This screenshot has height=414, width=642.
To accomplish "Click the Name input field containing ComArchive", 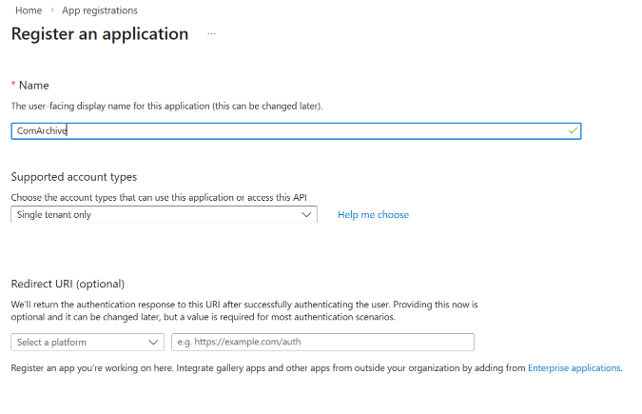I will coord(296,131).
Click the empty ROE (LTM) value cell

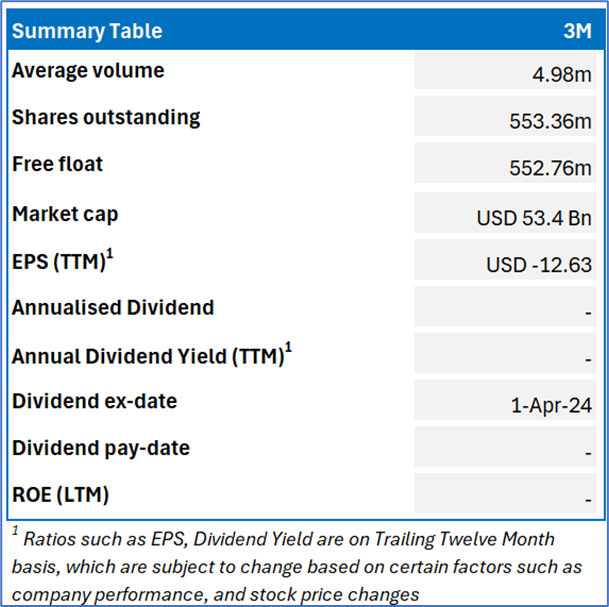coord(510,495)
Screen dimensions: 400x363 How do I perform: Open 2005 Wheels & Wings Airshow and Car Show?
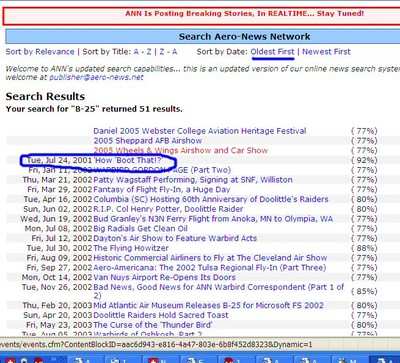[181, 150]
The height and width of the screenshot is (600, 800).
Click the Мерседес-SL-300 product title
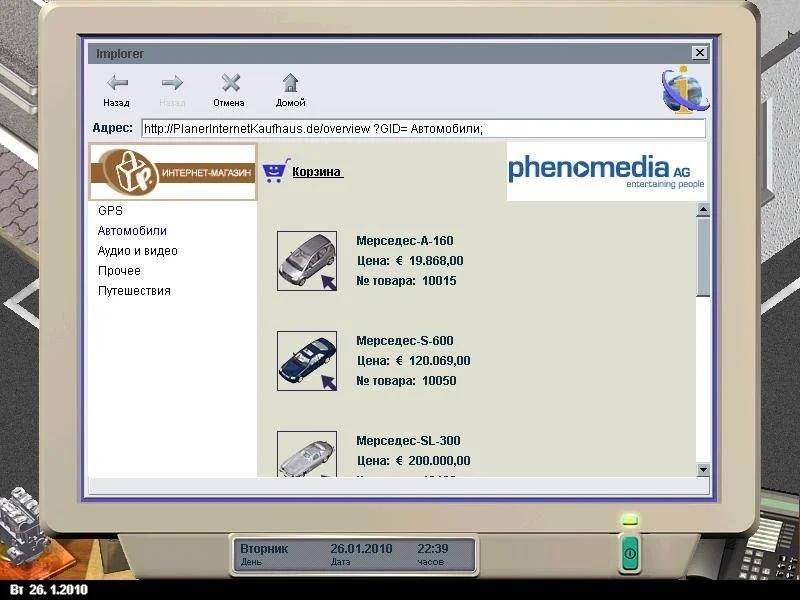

+ + + + + + +

• **Problem to work on**
Return the stretch of the items from the line that contains "The height and" through the end of the items, copied verbatim, with both ends included. Leave the pictures out of the answer.

• **Output for this exercise**
The height and width of the screenshot is (600, 800).
Click the Мерседес-SL-300 product title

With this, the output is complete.